Financial Reporting Council seeks additional powers to enforce corporate governance rules
Following his recent evidence to the BEIS Select Committee inquiry into corporate governance, FRC Chief Executive Stephen Haddrill has written to the Committee setting out the FRC’s recommendations and how they could be implemented. These are specific proposals which go beyond many of the options set out in the Government’s recent green paper on corporate governance reform and include the following:
- the extension of the FRC’s powers to secure information to enable it to test the quality of corporate governance information and companies’ explanations for non-compliance with the UK Corporate Governance Code and take action as a result. At present, the FRC only has powers to monitor the strategic report and financial statements.

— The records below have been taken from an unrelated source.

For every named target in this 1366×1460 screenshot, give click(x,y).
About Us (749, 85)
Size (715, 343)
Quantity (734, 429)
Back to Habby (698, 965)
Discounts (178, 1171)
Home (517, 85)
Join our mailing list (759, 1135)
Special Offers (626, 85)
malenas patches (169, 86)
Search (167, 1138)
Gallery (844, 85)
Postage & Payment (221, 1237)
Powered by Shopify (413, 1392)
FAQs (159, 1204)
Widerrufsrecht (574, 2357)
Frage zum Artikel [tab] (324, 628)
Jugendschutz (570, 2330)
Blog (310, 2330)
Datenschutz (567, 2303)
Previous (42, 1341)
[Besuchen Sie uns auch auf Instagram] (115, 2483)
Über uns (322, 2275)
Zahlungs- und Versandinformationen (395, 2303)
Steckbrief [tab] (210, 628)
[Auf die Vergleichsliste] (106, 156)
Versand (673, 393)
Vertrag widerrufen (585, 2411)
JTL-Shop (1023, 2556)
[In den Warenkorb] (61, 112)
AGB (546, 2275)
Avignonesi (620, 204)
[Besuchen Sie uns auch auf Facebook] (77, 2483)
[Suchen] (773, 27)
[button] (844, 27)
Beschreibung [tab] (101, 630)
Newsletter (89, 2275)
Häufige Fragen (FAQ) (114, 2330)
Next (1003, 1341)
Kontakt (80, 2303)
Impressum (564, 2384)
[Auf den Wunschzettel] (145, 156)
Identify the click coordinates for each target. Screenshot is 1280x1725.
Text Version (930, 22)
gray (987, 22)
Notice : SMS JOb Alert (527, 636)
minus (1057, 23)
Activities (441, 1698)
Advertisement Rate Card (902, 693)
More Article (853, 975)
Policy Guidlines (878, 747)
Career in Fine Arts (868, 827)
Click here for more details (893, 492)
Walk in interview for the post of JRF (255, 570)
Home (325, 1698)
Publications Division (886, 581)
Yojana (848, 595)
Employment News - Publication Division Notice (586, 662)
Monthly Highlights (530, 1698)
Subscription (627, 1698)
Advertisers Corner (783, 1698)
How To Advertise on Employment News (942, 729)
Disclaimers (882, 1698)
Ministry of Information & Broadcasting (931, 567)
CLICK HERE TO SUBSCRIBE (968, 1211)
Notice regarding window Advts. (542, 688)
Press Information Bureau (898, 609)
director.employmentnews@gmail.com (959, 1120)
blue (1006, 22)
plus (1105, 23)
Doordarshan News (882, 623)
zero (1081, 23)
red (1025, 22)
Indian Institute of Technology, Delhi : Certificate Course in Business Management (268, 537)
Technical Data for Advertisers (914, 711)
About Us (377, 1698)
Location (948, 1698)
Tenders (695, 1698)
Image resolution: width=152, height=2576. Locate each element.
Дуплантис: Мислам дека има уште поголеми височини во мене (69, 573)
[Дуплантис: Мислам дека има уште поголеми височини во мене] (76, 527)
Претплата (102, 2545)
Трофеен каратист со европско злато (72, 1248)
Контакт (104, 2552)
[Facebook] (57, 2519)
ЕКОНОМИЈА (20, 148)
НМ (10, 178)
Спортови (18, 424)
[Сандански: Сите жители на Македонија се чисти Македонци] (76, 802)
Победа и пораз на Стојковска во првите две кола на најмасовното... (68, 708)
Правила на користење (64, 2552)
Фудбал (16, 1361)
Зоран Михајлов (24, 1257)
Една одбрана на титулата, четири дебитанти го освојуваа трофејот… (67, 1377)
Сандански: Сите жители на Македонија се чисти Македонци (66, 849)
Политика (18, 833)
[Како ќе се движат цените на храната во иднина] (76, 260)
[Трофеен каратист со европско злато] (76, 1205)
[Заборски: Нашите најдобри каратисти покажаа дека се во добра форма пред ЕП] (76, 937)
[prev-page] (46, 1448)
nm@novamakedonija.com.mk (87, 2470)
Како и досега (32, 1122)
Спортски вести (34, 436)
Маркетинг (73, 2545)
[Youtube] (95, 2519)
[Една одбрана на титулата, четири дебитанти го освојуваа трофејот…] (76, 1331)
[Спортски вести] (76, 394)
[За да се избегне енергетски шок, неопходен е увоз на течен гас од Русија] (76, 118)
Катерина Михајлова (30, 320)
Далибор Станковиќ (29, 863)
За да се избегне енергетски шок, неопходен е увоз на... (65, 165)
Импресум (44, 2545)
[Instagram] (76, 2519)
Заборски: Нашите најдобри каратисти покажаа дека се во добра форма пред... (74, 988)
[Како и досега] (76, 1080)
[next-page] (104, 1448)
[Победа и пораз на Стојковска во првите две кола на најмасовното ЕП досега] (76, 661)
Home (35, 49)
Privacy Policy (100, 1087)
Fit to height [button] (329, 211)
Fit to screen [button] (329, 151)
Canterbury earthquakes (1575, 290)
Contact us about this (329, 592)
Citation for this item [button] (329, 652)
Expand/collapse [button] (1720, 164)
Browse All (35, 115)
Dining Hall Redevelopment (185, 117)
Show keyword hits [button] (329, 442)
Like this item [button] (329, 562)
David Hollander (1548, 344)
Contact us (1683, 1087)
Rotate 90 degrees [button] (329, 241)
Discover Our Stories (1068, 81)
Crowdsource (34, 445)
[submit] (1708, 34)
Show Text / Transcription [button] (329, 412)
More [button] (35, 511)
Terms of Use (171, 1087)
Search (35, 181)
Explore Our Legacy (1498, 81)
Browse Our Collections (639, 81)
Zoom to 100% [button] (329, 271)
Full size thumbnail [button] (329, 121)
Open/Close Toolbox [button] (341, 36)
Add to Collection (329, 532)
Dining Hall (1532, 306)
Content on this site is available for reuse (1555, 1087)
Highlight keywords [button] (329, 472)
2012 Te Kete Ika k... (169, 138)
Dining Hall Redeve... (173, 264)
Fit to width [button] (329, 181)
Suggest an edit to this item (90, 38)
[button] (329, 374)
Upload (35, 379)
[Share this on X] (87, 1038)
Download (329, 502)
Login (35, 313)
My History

- improving the operation of Section 172 Companies Act 2006 (the duty of directors to promote the success of the company). The FRC suggests amending the UK Corporate Governance Code or Strategic Report Guidance to require companies to disclose in their annual report how they have gone about taking account of the interests of stakeholders. The FRC considers that there is also a case for a similar requirement to be placed on private companies but this would require a change to the Government’s regulations on corporate reporting.
- a government review of the enforcement framework to hold directors and other in senior positions more effectively to account when they fail in their responsibilities.
- the development by the FRC of a corporate governance code for private companies. Regulatory underpinning would be needed to require adherence to such a code and public reporting on how that had been achieved or an explanation of why it is not appropriate to do so.
- the development by the FRC of a code of conduct for directors, sitting alongside the codified duties in the Companies Act 2006, covering ethical duties. A statutory provision would need to be put in place to enable oversight by the FRC of directors subject to the code. Alternatively, the directors’ disqualification regime under the Company Directors Disqualification Act 1986 could be extended.